The engineer was already disconnecting one of the intact drive spines from the hull of the Federation vessel, cursing at his clumsiness in the dark. Only his helmet light lit the darkness. The Marie had moved close, only a few hundred meters away, and was faintly visible as she radiated in the near-infrared. The Federation ship, wrapped in light absorbing ceramic alloy, was almost invisible.
The Federation navigation buoy was in interstellar space, far from the light of any star, and Tonya found herself wishing for the feel of wind on her skin.
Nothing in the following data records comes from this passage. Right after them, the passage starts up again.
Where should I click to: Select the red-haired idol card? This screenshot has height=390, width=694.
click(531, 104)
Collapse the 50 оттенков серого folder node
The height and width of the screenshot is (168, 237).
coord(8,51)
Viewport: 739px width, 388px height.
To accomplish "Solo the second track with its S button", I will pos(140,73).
It had been too long since she'd been on a planet. Too long since she'd seen light that wasn't artificial. The silence was oppressive, too. On the surface of a world, there were a million sounds that went by unnoticed. Take those sounds away, and a person would notice, though. Standing there, with nothing but the armor of her suit to protect her from the aching emptiness of space, Tonya felt very alone.
I'm alw
ays with you, Ghost reassured her.
I just want to be… comfortable, Ghost. I don't think I've experienced that. I grew up cold and scared all the time. I went straight from that into the military and into the Nurgg War. I've never known comfort.
I'm not sure I'm the right person to ask about that, said Ghost. I've never known anything but war.
I know, and I'm sorry.
You didn't make me, and I'm not sorry I exist. I just think I'd like something more. Maybe I'm getting that from you.
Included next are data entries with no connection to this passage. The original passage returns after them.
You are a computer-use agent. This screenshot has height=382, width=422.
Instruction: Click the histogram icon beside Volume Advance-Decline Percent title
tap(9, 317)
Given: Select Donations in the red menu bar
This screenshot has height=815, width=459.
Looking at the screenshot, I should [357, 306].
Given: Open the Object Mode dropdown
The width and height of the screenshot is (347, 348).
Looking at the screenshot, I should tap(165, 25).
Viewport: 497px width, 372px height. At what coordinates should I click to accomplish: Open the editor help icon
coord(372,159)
Maybe, Tonya thought. Maybe people just aren't meant to be scared and alone all the time.
You could ask the admiral if we can take an extended leave.
"I'd like that," she murmured.
"Is someone there?" Marty asked.
"Can I help?" Tonya said.
Marty looked up. The light in his helmet glistened off the sweat on his face. As her perception focused on him, Tonya could feel how nervous he was. He was scared. Panicked, even.
"Can you get these spines over to the Marie as I detach them?" he asked. His voice was steady, even if his mind was not. "That would save me a lot of time."
"I can do that," said Tonya. "I've got thrusters on my suit."
"Thank God," Marty said. "I'm working as fast as I can, but I've never been good under pressure."
"You'll be fine," she reassured him. "We all have the utmost faith in you."
Tonya checked the chronometer in her display. It had been an hour since the captain of the Federation ship had sent his message, assuming he actually did. She knew communications were down across the Federation, but that didn't mean someone hadn't found a way around it. The fact that the ship was working for the shadow government also meant they could have gotten additional technological assistance. She'd have to assume a message had been sent.
If a ship was sitting half a light-year from the buoy, then it would have to accelerate up to speed before jumping into hyperspace. One of those funny quirks of hyperspace was that a ship's speed through hyperspace was dependent on two factors: how deep into hyperspace it penetrated, and the speed at which it entered.